▸ **TASK STATEMENT**: Copy verbatim the portion of the entries that begins with the line containing "Click the 72.76 @ 21 annotation" and ends with the line containing "Action: pyautogui.click(x=359, y=184)", including both of those lines, and omit the pictures from your copy.

▸ **Raw records**:

━━━

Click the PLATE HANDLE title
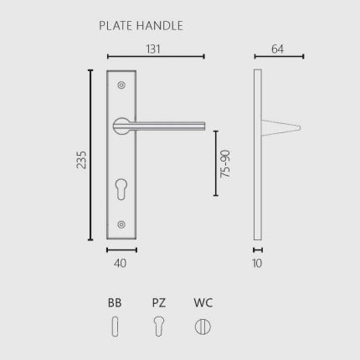tap(141, 26)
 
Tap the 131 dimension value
tap(153, 49)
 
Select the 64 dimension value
tap(277, 49)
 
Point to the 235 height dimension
tap(81, 160)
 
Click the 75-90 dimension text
tap(225, 164)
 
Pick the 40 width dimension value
tap(120, 263)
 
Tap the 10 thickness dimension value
tap(257, 263)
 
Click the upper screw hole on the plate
tap(121, 85)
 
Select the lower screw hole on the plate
tap(121, 224)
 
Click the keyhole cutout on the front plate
tap(121, 189)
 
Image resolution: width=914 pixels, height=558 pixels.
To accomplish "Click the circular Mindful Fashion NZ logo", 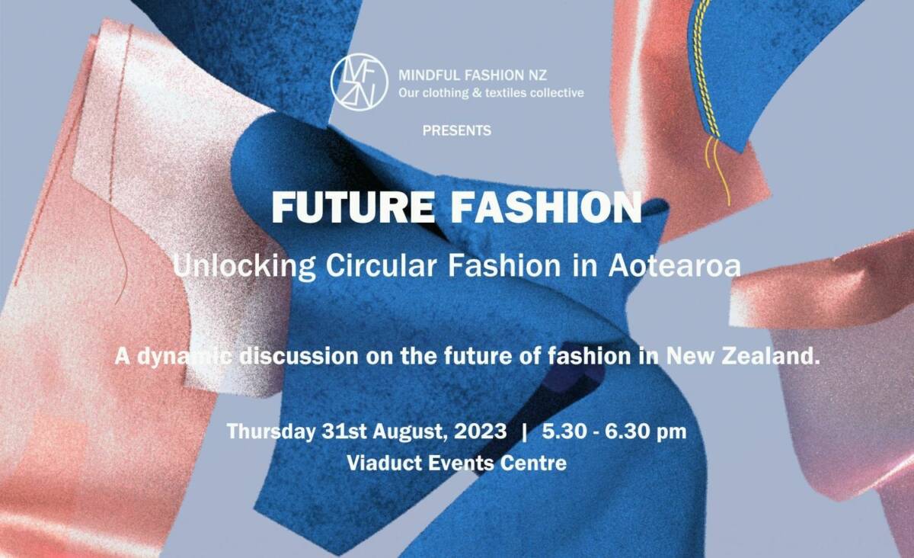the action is tap(359, 82).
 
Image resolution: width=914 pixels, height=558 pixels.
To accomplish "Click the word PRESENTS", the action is tap(456, 130).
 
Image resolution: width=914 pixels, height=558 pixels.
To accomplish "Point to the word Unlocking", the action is tap(244, 266).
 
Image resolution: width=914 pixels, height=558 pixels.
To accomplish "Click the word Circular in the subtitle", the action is tap(382, 266).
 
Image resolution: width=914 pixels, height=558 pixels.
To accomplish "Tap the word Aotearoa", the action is tap(675, 266).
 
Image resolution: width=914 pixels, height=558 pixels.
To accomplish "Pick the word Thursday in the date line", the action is tap(271, 431).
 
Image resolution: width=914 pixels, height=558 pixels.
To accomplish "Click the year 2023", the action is tap(480, 431).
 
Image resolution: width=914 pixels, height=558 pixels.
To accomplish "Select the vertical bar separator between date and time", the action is tap(524, 431).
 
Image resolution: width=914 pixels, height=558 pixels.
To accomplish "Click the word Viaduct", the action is tap(379, 463).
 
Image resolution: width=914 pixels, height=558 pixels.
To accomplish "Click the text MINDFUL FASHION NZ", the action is tap(472, 75).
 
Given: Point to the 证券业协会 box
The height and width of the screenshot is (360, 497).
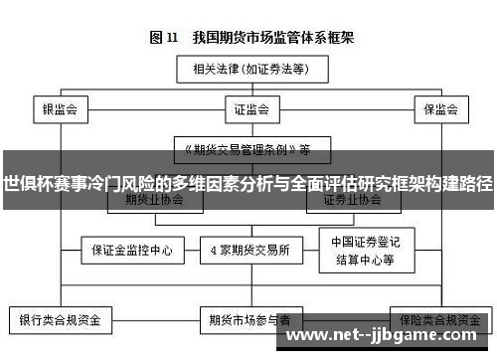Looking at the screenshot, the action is click(352, 198).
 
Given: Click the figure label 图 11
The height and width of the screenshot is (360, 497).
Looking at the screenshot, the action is click(165, 38).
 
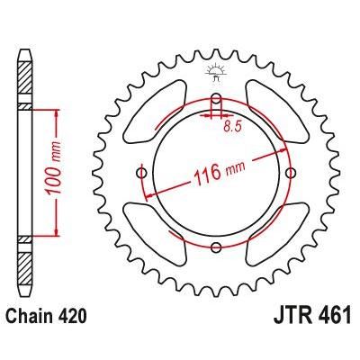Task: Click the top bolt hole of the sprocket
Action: tap(216, 98)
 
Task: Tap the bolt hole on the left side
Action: tap(141, 173)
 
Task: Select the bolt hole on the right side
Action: tap(291, 173)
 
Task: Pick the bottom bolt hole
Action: tap(216, 247)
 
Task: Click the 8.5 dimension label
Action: tap(232, 127)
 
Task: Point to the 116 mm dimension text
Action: tap(220, 173)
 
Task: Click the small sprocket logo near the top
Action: tap(215, 73)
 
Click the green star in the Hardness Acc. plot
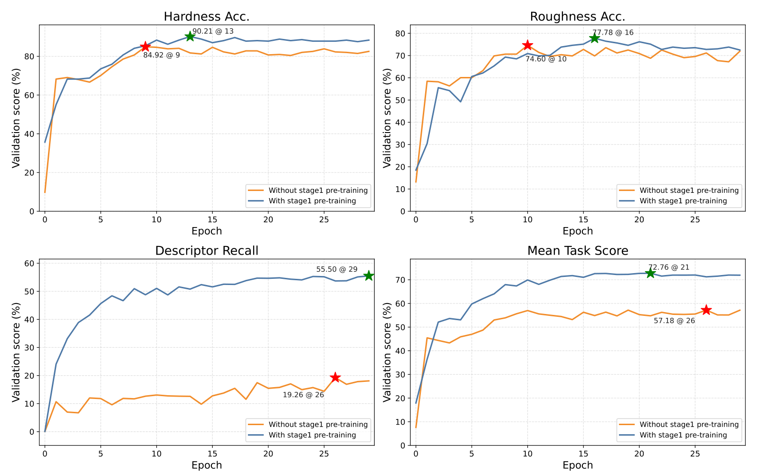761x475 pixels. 190,37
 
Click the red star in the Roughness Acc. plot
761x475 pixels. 527,45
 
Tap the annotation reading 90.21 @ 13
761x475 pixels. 213,31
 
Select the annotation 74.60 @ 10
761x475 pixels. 546,59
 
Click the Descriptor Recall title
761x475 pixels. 207,251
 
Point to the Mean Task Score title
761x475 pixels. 578,251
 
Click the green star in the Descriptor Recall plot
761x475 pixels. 369,276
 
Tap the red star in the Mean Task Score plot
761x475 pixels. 706,310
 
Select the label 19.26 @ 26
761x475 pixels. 303,395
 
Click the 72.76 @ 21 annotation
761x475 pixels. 668,267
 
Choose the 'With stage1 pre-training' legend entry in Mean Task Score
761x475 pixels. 683,435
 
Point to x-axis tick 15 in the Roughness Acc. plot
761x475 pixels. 583,220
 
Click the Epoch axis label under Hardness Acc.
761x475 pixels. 207,231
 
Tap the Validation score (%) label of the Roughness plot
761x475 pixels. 387,118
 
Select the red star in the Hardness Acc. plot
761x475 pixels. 145,47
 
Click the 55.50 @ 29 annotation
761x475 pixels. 336,269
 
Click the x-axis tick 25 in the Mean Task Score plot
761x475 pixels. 695,454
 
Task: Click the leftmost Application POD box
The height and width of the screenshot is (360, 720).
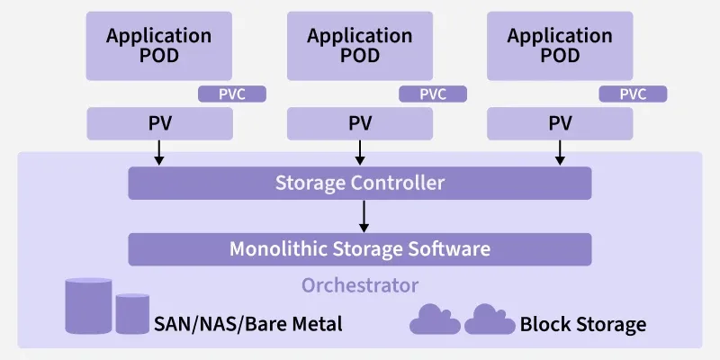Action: pyautogui.click(x=159, y=46)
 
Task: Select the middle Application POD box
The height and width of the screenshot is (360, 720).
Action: pyautogui.click(x=359, y=46)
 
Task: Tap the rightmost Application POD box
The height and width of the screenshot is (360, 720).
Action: pyautogui.click(x=560, y=46)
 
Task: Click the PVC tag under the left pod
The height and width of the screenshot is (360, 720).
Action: pyautogui.click(x=232, y=94)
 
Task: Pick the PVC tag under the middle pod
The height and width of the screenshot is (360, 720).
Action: pyautogui.click(x=433, y=94)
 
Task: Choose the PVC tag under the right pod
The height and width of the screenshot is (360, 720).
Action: pyautogui.click(x=634, y=94)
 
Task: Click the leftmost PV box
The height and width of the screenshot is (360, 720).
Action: pyautogui.click(x=159, y=123)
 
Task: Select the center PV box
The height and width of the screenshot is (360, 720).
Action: pyautogui.click(x=359, y=123)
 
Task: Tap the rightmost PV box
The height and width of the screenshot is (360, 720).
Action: pyautogui.click(x=560, y=123)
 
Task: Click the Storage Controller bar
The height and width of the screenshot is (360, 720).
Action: pyautogui.click(x=359, y=184)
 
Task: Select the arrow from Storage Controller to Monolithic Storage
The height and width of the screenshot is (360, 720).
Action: pyautogui.click(x=364, y=216)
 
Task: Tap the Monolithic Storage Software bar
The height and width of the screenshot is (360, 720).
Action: pyautogui.click(x=359, y=249)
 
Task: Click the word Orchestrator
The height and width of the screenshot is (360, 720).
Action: pyautogui.click(x=359, y=286)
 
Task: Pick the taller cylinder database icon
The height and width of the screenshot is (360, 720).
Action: pyautogui.click(x=88, y=306)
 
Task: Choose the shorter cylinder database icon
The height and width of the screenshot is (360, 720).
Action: pyautogui.click(x=131, y=314)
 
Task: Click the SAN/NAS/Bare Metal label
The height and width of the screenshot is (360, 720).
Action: pyautogui.click(x=248, y=324)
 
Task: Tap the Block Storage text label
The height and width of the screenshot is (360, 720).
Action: pyautogui.click(x=582, y=324)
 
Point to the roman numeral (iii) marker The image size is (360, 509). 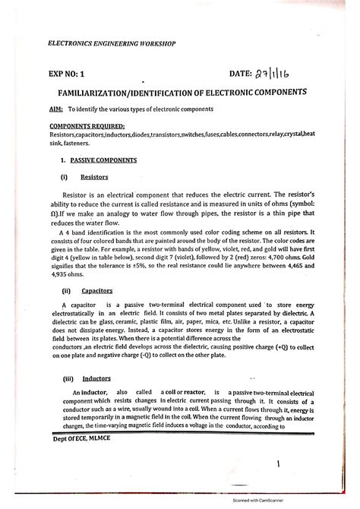(65, 378)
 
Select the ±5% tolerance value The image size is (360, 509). (137, 267)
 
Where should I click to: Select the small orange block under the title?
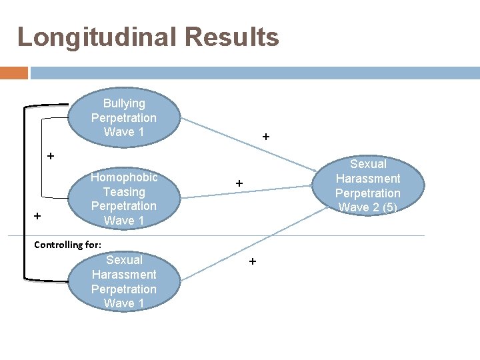[x=14, y=73]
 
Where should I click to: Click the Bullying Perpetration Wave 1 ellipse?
[x=124, y=117]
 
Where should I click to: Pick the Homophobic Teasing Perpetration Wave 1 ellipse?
[x=124, y=198]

━━━

▸ **OUTPUT OF THE EXERCISE**:
Click the 72.76 @ 21 annotation
761x475 pixels. 668,267
 
Choose the 'With stage1 pre-training' legend entry in Mean Task Score
761x475 pixels. 683,435
 
Point to x-axis tick 15 in the Roughness Acc. plot
761x475 pixels. 583,220
 
Click the Epoch axis label under Hardness Acc.
761x475 pixels. 207,231
 
Tap the Validation score (%) label of the Roughness plot
761x475 pixels. 387,118
 
Select the red star in the Hardness Acc. plot
761x475 pixels. 145,47
 
Click the 55.50 @ 29 annotation
761x475 pixels. 336,269
 
Click the x-axis tick 25 in the Mean Task Score plot
761x475 pixels. 695,454
 
Task: Click the leftmost Application POD box
The height and width of the screenshot is (360, 720).
Action: pyautogui.click(x=159, y=46)
 
Task: Select the middle Application POD box
The height and width of the screenshot is (360, 720).
Action: pyautogui.click(x=359, y=46)
 
Task: Tap the rightmost Application POD box
The height and width of the screenshot is (360, 720).
Action: pyautogui.click(x=560, y=46)
 
Task: Click the PVC tag under the left pod
The height and width of the screenshot is (360, 720).
Action: pyautogui.click(x=232, y=94)
 
Task: Pick the PVC tag under the middle pod
The height and width of the screenshot is (360, 720).
Action: pyautogui.click(x=433, y=94)
 
Task: Choose the PVC tag under the right pod
The height and width of the screenshot is (360, 720).
Action: pyautogui.click(x=634, y=94)
 
Task: Click the leftmost PV box
The height and width of the screenshot is (360, 720).
Action: pyautogui.click(x=159, y=123)
 
Task: Select the center PV box
The height and width of the screenshot is (360, 720).
Action: pyautogui.click(x=359, y=123)
 
Task: Tap the rightmost PV box
The height and width of the screenshot is (360, 720).
Action: pyautogui.click(x=560, y=123)
 
Task: Click the Storage Controller bar
The height and width of the screenshot is (360, 720).
Action: pyautogui.click(x=359, y=184)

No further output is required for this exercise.